**TASK INSTRUCTIONS**
Below are some records; quote exactly the lines from the one that contains "Click the National" through the one that contains "You are a computer-use agent. The", inclusive, and no others.

---------- DATA RECORDS ----------

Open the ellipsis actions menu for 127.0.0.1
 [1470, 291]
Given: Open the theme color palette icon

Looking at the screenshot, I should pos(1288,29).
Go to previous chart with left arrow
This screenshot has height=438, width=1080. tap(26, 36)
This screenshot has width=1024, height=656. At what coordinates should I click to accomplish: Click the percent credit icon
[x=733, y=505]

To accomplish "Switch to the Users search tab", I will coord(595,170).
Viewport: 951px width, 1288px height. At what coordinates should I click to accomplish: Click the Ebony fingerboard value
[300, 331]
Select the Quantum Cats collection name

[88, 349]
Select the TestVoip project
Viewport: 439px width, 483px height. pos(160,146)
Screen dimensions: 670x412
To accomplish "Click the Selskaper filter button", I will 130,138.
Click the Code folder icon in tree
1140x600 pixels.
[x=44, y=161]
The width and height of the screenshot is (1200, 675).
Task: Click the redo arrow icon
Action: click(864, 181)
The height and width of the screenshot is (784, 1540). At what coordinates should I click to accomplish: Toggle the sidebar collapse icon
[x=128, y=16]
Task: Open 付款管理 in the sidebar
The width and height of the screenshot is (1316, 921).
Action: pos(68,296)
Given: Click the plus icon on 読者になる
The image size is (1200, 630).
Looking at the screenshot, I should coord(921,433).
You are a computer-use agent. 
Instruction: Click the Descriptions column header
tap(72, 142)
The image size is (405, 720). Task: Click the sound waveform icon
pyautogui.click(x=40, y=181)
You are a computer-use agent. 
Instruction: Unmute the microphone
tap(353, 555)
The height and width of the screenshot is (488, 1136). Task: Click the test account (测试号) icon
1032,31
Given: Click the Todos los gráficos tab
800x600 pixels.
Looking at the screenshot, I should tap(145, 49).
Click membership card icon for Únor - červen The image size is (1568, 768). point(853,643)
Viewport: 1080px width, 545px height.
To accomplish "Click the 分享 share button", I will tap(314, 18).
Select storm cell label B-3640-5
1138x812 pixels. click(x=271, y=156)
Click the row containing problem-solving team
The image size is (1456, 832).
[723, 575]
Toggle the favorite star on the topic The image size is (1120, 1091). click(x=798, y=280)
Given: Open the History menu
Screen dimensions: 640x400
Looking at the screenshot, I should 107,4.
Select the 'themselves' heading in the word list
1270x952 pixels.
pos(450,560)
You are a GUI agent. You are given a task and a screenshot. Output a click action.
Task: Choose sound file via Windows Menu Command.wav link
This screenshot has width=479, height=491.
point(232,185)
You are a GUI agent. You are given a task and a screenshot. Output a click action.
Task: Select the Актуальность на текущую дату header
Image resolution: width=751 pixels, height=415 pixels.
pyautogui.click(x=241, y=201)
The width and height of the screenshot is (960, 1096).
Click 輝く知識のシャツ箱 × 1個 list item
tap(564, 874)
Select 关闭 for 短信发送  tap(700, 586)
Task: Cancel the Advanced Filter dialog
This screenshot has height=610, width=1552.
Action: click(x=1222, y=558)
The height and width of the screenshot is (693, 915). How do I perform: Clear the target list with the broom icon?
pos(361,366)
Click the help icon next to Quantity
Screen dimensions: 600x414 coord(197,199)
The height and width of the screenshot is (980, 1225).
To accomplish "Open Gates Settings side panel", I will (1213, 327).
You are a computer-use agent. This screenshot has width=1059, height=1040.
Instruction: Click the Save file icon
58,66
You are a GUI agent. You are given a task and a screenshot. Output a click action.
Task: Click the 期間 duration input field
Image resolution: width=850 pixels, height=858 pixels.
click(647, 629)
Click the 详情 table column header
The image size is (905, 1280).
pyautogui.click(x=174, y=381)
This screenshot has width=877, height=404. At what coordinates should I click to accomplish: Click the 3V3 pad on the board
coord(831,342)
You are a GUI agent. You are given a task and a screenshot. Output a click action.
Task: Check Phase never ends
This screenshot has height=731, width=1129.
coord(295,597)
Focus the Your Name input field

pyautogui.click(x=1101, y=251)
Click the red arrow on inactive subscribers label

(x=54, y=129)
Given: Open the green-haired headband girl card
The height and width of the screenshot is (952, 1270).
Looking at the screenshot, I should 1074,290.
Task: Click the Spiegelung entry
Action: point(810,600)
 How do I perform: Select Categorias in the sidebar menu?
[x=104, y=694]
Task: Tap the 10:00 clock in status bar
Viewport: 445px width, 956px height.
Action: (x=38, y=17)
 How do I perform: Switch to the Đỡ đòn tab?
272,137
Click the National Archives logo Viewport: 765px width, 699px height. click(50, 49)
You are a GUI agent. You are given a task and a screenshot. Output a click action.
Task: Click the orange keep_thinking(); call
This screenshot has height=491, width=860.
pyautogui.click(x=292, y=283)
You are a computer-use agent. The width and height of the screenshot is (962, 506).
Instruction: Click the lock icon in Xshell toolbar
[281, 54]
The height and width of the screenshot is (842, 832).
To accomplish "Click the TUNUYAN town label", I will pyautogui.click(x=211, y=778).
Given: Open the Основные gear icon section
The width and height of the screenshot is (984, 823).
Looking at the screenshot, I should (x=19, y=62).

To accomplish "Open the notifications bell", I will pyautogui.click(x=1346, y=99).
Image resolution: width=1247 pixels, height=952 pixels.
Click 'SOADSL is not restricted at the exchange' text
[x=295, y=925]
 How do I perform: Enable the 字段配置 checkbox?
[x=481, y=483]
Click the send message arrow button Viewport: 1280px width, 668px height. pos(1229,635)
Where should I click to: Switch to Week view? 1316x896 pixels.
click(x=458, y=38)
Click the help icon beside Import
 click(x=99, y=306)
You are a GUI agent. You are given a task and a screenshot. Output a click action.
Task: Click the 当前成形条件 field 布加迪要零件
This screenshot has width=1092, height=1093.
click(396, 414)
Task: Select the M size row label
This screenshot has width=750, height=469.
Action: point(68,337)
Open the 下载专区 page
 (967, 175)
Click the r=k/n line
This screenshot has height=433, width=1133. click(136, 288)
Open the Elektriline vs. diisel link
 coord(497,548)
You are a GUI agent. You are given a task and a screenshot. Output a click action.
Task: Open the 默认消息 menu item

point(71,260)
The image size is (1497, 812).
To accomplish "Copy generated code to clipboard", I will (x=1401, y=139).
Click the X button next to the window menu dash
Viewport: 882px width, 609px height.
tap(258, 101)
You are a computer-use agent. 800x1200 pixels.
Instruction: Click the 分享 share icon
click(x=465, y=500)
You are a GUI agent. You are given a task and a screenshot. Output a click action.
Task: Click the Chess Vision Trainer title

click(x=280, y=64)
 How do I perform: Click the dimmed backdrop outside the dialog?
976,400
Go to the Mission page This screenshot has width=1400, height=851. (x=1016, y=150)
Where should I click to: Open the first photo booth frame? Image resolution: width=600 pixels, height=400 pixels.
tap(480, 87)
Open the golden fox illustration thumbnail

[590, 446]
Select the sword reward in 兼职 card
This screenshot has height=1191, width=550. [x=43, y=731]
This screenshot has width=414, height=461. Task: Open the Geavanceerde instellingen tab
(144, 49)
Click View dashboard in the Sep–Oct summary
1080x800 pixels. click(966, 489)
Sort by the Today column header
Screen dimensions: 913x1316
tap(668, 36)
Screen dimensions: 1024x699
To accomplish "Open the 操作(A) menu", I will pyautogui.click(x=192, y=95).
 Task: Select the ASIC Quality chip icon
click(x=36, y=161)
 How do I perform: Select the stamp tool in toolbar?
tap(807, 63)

----------

**SOLUTION BELOW**
Click the National Archives logo Viewport: 765px width, 699px height. click(50, 49)
You are a GUI agent. You are given a task and a screenshot. Output a click action.
Task: Click the orange keep_thinking(); call
This screenshot has height=491, width=860.
pyautogui.click(x=292, y=283)
You are a computer-use agent. The width and height of the screenshot is (962, 506).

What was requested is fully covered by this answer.